What should we do today?
Listened to Tortoise’s TNT on the way to work/school today. Haven’t dug that out in a while, but it re-affirmed why it is still my favorite Tortoise disc.
Later, after classes, I drove around running a few errands, and had Miles Davis’s Bitches Brew in the CD player. Actually, the Complete Bitches Brew Sessions, CD #1. You know, I might end up buying the regular 2CD version of that album, despite having the 4CD box set. It’s great music to listen to while driving (good jazz/fusion tends to be), but the box packaging is not very convienent for the car. Same with Magma’s Trilogie Au Trianon - despite being a compact box, it’s still not convienent. I like jewel cases because I can open them up, take the CD out, and put the CD into my car stereo without ever taking my eyes off the road. And here’s a safe driving trick: when you have a bunch of CDs in the car and need to find a certain one, just grab one and hold it up next to your view of the road, and glance at it. You can see what it is, and not take your eyes off the road for any longer than you do to glance at your rear-view mirrors and such. If it’s not the right one, then put it down and grab the next one. Might take a few tries, but it’s MUCH safer than looking down and digging through them and not paying attention to the road. Don’t hit me with your car!
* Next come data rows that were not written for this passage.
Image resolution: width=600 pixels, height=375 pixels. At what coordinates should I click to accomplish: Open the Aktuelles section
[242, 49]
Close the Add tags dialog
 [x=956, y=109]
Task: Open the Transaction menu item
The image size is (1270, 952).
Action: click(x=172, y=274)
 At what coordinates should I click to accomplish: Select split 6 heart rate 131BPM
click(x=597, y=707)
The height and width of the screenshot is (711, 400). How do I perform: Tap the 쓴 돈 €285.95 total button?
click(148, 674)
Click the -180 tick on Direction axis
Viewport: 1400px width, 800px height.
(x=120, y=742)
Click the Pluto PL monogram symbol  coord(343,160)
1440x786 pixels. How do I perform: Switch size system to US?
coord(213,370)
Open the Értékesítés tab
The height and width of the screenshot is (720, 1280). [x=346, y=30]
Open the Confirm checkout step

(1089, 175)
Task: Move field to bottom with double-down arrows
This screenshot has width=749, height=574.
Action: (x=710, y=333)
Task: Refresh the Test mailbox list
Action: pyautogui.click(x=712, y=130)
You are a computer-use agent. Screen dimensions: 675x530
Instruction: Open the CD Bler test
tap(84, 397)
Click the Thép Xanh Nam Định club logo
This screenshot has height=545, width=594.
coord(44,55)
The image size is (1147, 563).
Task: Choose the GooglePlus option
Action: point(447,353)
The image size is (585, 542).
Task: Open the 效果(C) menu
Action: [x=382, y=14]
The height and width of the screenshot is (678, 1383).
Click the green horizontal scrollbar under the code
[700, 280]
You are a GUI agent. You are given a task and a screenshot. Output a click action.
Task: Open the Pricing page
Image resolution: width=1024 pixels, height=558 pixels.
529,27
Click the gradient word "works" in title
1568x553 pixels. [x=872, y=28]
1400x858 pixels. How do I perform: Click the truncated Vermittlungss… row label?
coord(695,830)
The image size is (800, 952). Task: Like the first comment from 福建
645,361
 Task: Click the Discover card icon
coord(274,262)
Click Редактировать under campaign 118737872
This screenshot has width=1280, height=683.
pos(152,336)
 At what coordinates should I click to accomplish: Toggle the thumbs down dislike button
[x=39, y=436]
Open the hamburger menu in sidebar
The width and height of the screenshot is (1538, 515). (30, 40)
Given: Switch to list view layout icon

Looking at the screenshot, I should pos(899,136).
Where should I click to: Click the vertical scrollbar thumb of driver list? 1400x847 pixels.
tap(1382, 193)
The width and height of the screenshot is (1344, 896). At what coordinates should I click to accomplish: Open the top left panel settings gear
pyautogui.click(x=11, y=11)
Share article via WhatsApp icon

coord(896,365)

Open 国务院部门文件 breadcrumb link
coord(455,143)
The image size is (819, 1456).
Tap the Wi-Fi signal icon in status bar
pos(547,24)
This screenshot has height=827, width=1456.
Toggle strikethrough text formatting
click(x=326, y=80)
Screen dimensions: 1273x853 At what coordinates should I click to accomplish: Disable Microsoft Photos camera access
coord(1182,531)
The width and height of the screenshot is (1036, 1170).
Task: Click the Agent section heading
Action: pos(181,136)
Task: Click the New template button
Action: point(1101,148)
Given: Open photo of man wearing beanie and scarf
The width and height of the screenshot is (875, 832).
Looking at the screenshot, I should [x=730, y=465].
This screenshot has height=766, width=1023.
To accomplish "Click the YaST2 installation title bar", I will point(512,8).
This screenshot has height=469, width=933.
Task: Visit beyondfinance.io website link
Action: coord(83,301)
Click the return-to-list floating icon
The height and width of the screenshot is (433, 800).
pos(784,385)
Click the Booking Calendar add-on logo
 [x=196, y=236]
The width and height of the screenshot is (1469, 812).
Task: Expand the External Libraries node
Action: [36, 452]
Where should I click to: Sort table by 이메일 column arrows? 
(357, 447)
Anyway, after all that, I went home. I was tired, and the couch looked inviting. I took this opportunity to listen to Tarantel’s From Bone To Satellite. I need to get my booty up to San Francisco and see these guys play live. I missed an opportunity to see them and Zoviet*France (and meet a friend from rec.music.progressive) because my job started that week. But Tarantel is located in SF, so I should get a chance to see them. I wasn’t seeing anything while listening to From Bone To Satellite, though, as I dozed off on the couch. When I awoke, I looked at the clock and noticed that my Physics class had already started. Whoops. Oh well, it wasn’t an important day of class, so no big deal.
After swinging by my boss’s house to pick up her computer (doing some maintenance work on it), I went driving around town. I had Fates Warning’s A Pleasant Shade of Gray in the car stereo. Damn, but that’s a hell of an album. It’s one of the indispensable discs in my collection. I didn’t much like it when I first got it, but back then, my notion of “prog” was musical gymnastics a la Dream Theater. Over time, that perception eroded, and the Fates Warning disc was given it’s chance to shine. I think I may have told this story here before, but too bad. You get to read it again.
So, while driving in town, listening to Fates, I stopped at Tower Records. I was distraught when I noticed that not even Tortoise were in their “rock” section. I tend to judge music stores by their “indie” stock (after all, you can get Fleetwood Mac CDs anywhere). Well, after not seeing anything at all, I started looking for the jazz section. Maybe they at least had the Art Blakey album I want. Well, I looked and looked, and did not find a jazz section anywhere (despite a number of jazz artists, like Louis Armstrong, appearing in the budget bins). While searching, however, I found an “indie” section to the store. And what do you know, there was the Tortoise and Mogwai, and more. The Sea and Cake, Tarantel, even some prog-metal (Therion, Symphony X, and Zero Hour) were there. Woo! Also some electronic artists like Isis. Lots of San Francisco indie band lovin' (like Tarantel and Neurosis, but no Sleepytime Gorilla Museum… sigh). The sections were divided up by genre (rock, industrial, spacerock, metal, etc.) Well, I grabbed the Tarantel (their new album, The Order of Things) as well as a copy of Wire magazine (with the Japanese psych-rock band that I just read about at Pitchfork and downloaded an album of - Acid Mothers Temple). I’ve wanted to read an issue of Wire for a while now, and since their cover story is a band that I am very freshly interested in, now seemed as good of a time as any.
So I’m home now, listening to Tarantel and opening up the Wire mag.